Léo, Mila, ce sont des prénoms doux…
Ce sont surtout les prénoms les plus donnés en France ! Je voulais des prénoms courts, qui vieillissent bien. Léo, c’est mignon pour un petit garçon, cool pour un ado, et tellement sexy pour un grand-père.

“Là, je vois qu’il se décompose”

Il semble que vous ayez un lien particulier avec votre grand-père…
Il a 96 ans. Un lien avec ma grand-mère aussi. J’ai grandi dans un immeuble où toute ma famille vivait à un étage différent. Je suis très proche d’eux. Je pense que l’envie de la mise en scène vient de ma grand-mère, qui avait ce don, avec qui on se déguisait et on faisait des chasses au trésor. Quant à mon grand-père, il m’emmenait dans les musées et me racontait tout. C’est un dictionnaire vivant. Mère danseuse, père comédien… J’ai baigné là-dedans. Sans me pousser, ils m’ont donné les outils pour créer. Tout était terrain de jeu. Cette éducation rendait le plus curieux possible et ne mettait aucune barrière. Je fais ça aussi avec mes enfants. Il faut un peu goûter de tout.

Et vous, avez-vous le goût des tableaux, comme votre grand-père ?
C’est ce qui me manque le plus aujourd’hui. Aller au musée est la première chose que je fais quand j’arrive dans une ville. Je voyage beaucoup, car les tournages n’ont jamais lieu au même endroit. Le musée, c’est mon premier refuge avant le restaurant. Voir un Claude Monet à l’autre bout du monde me rassure. J’adore le silence des musées et observer les gens qui regardent les tableaux. J’aime les voir poser des questions, être émus ou choqués. Il y a là un cérémonial magnifique.
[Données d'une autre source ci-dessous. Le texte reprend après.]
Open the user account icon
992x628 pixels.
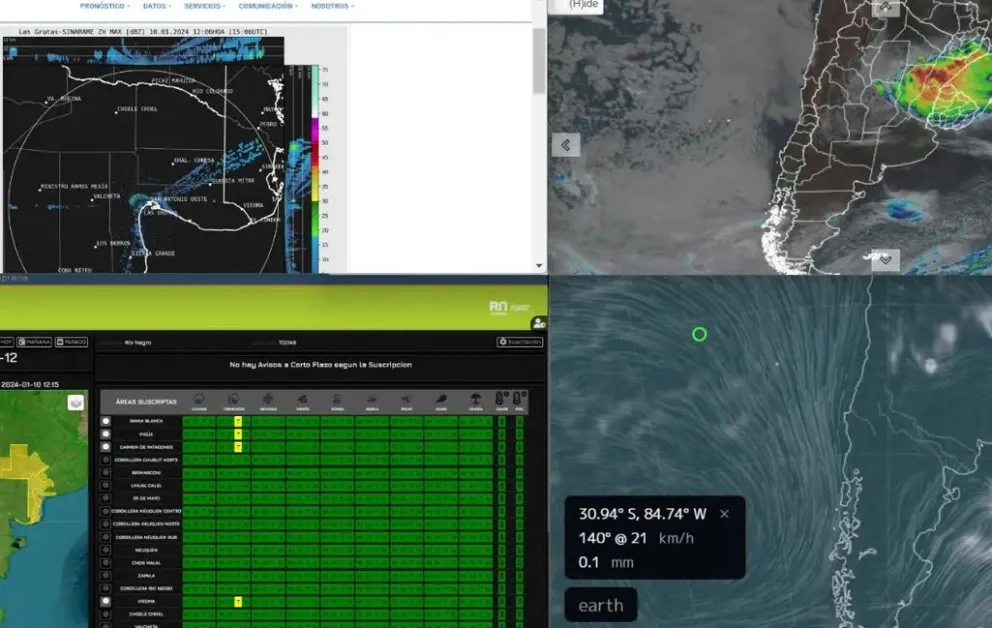tap(539, 323)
Vous aviez d’ailleurs fait un petit film sur ce sujet…
Paris en émotions, pour le ministère de la Culture. Quand j’ai rencontré le père de ma fille, on a parlé d’art et on est allés tout de suite dans une librairie acheter des bouquins sur ce sujet. Il m’a demandé quel était mon tableau préféré au Met, à New York. J’ai répondu que j’avais toujours le même choc à la vue du Lepage qui représente Jeanne d’Arc. Là, je vois qu’il se décompose : il me confie que c’est son préféré aussi. C’était le début de notre histoire.

(1) Oxygène, d’Alexandre Aja. Le 12 mai sur Netflix.